3. **daarion-web UI**
* [ ] `/microdao/daarion` loads without SSR error and displays orchestrator/microDAO context.
* [ ] `/nodes/node-1` loads and shows NODE1 data.
* [ ] At least one `/agents/...` page loads and shows crew/agents data.
* [ ] No `ECONNREFUSED 127.0.0.1:80` in `daarion-web` logs.
4. **Telegram routing**
* [ ] `telegram-gateway` uses the correct router URL (`http://dagi-router:9102` or via alias `router`).
* [ ] No `Temporary failure in name resolution` or `NotJSMessageError` in `telegram-gateway` logs under normal operation.
* [ ] Sending a message through the Telegram bot results in a valid LLM-based reply via `dagi-router`.
5. **Docs**
* [ ] This task file `TASK_PHASE_NODE1_REPAIR.md` is saved under `docs/tasks/` (or the project's task folder).

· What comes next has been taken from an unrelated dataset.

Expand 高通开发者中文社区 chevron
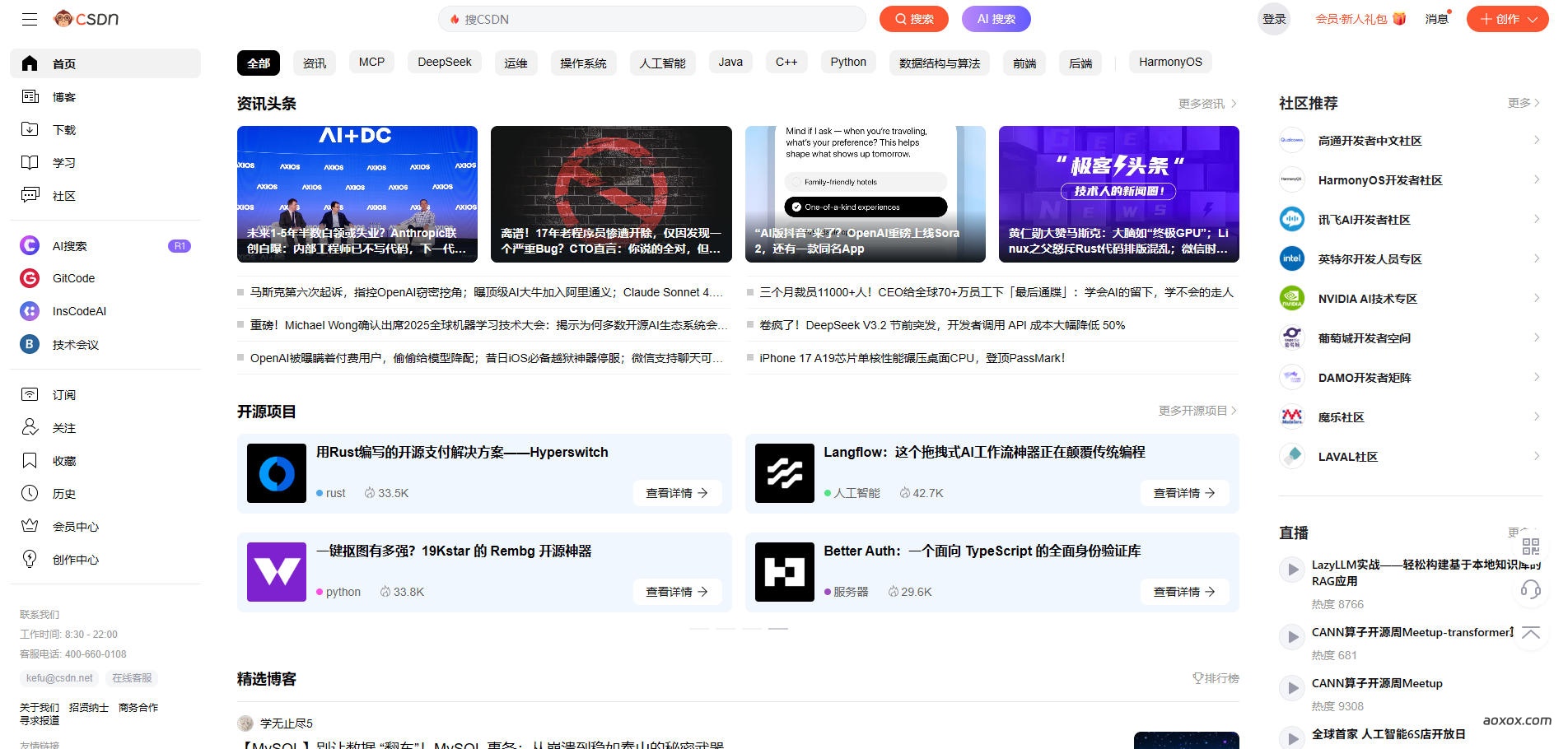The image size is (1568, 749). point(1537,141)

* [ ] A short deploy how-to for NODE1 (from "git pull" to "docker compose up") is added/updated (e.g. `docs/DEPLOY_NODE1_REPAIR.md`).
---
## Notes for agents
* Prefer minimal, targeted changes over large refactors.
* Reuse existing patterns from other services (Dockerfiles, healthchecks, migrations).
* When in doubt which version of a library to pin (Torch, Haystack), check:
* existing working services in this repo,
* or the versions used in local/dev containers (if recorded in lockfiles).
* Keep logs and errors in comments / commit messages to help future debugging.